The door to Ardry End was opened by the butler, Ruthven. To say that Ruthven was of the old school was to put it very mildly. Plant speculated that every other manservant in England might have gone to school to Ruthven. Melrose could remember him from the time he was a tiny tot; Ruthven could be anywhere between fifty and a hundred—he had always looked the same to Melrose.

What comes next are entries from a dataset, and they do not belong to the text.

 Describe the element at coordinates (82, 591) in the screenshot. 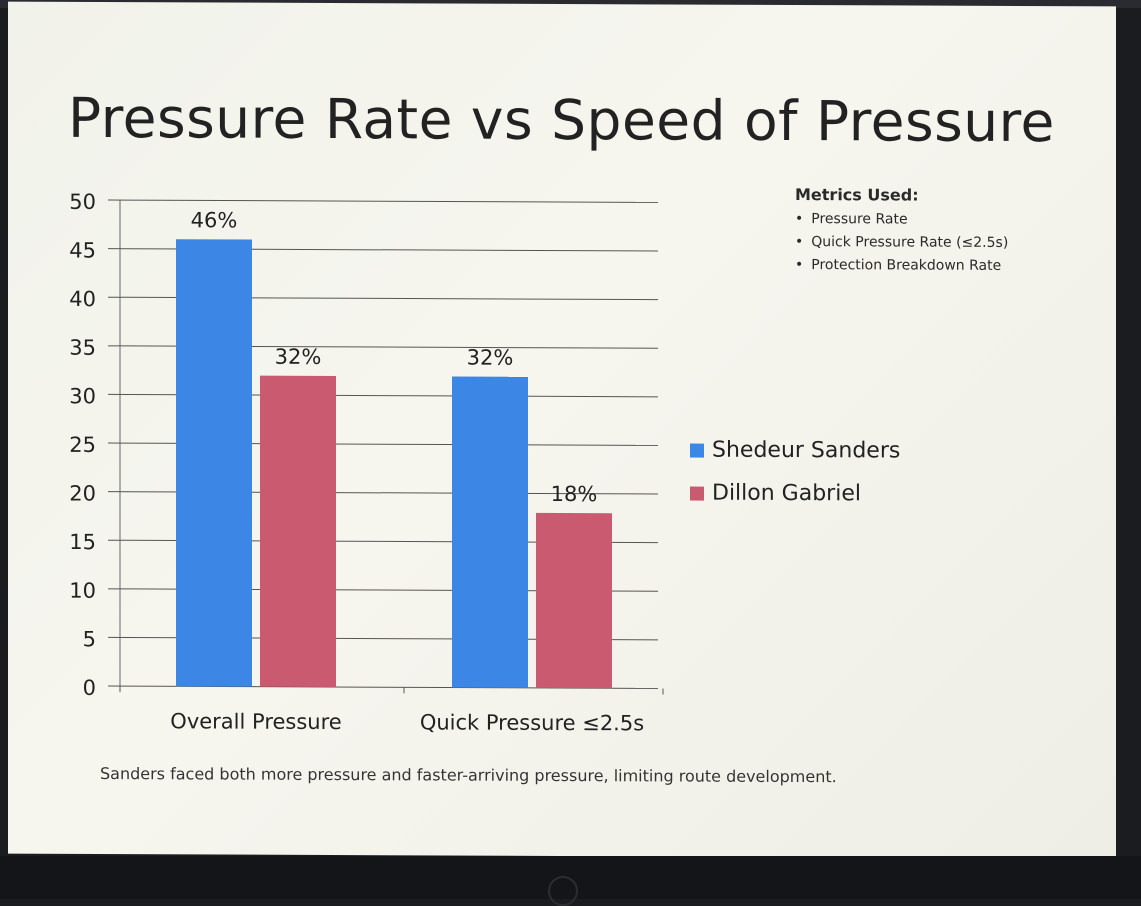

I see `y-tick-label: 10` at that location.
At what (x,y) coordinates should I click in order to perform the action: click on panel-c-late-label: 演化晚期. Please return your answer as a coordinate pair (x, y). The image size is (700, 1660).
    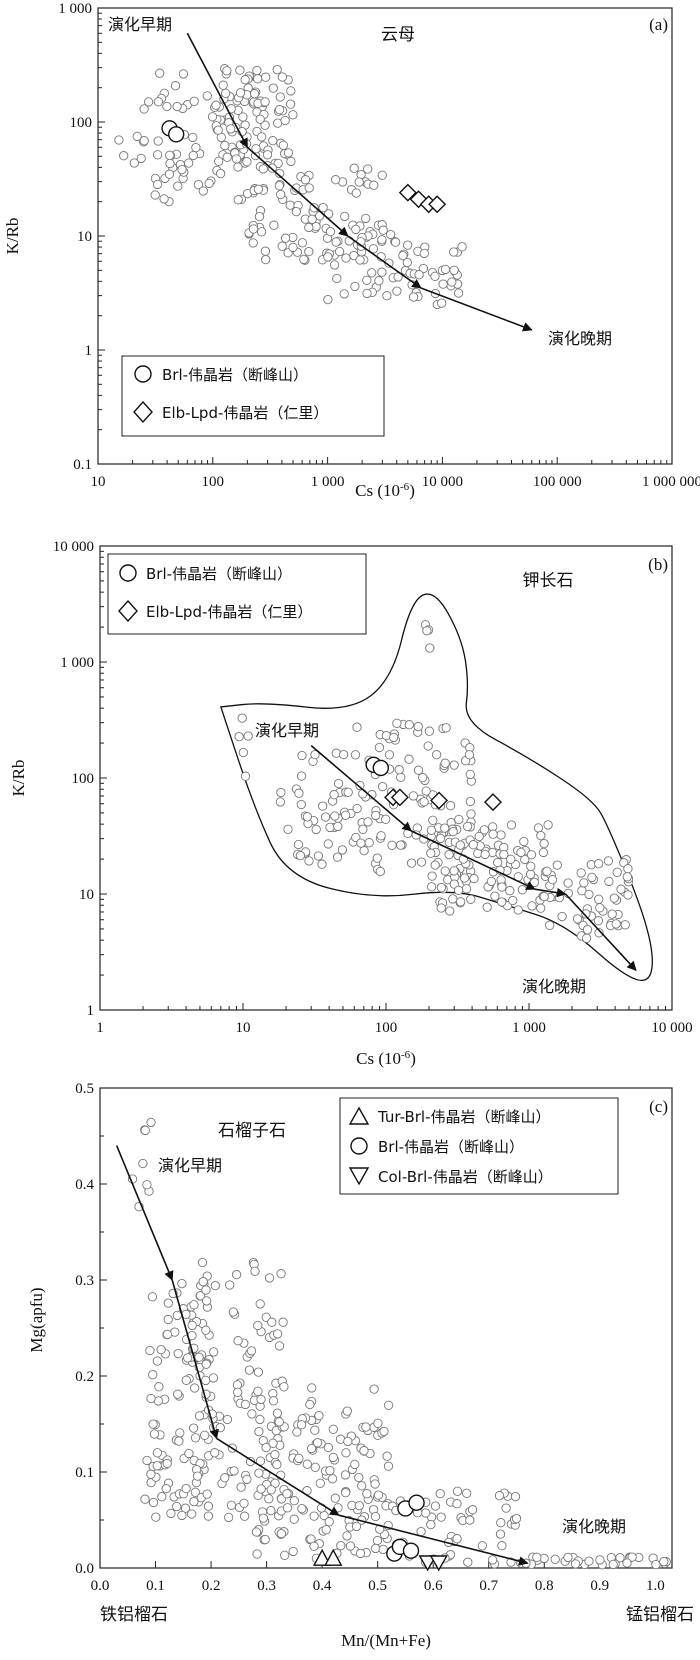
    Looking at the image, I should click on (594, 1526).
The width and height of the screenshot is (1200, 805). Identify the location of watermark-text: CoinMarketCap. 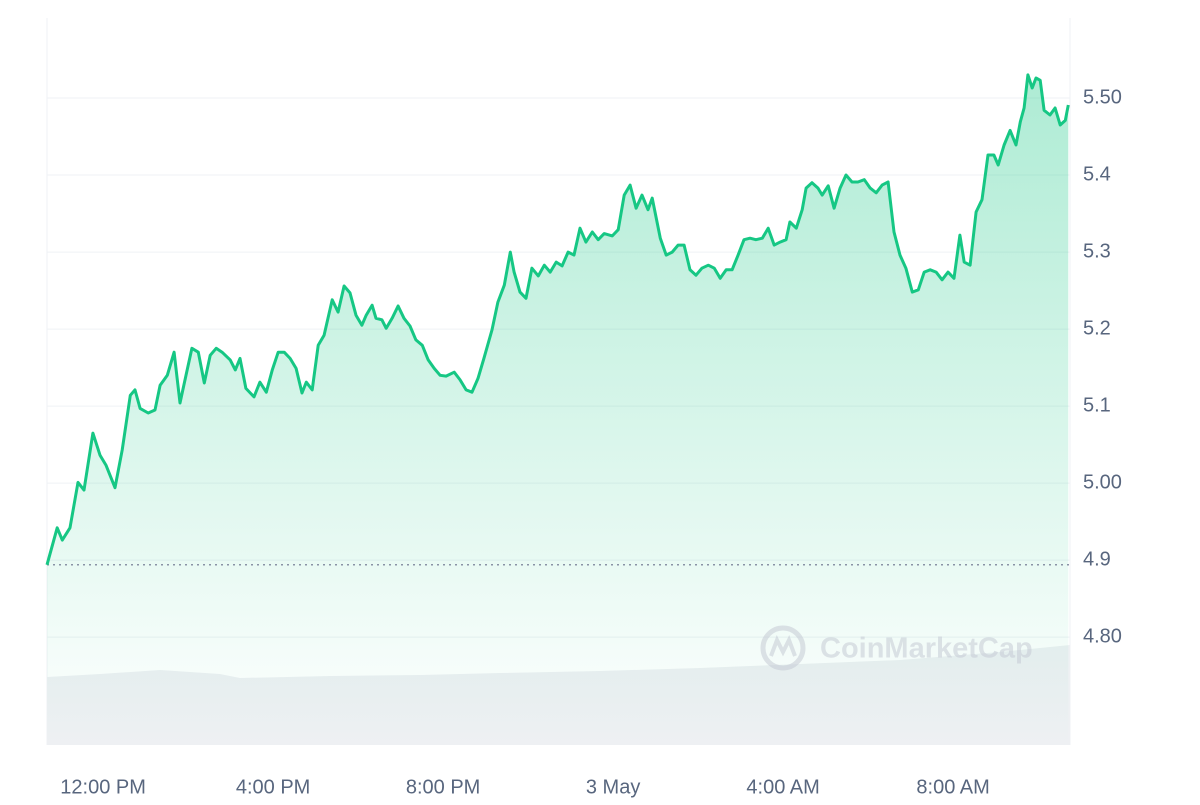
(926, 649).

Plant had inherited Ruthven along with the portraits and stocks and Morris wallpapers, and during the course of their relationship, the master had done only one thing to upset the butler. Melrose had given up his title several years ago, after a few sessions in the House of Lords. It had nearly brought Ruthven to his bed. The news had been handed the butler one morning at breakfast, casually, like someone giving back the plate for more kippers: Oh, incidentally, Ruthven, it won’t be “my lord” any longer. And Ruthven had stood there, carved out of rock, his expression magnificently unchanged. I thought it inappropriate, you know, holding down a job, at the same time having that awkward title. Ruthven had merely bowed and held out the silver dish of buttered eggs circumscribed by plump sausages. And, anyway, I never have fancied taking my seat in the House of Lords. What a bloody bore that would be. As a sausage went plop on the plate, Ruthven begged to excuse himself, saying he felt a bit unwell.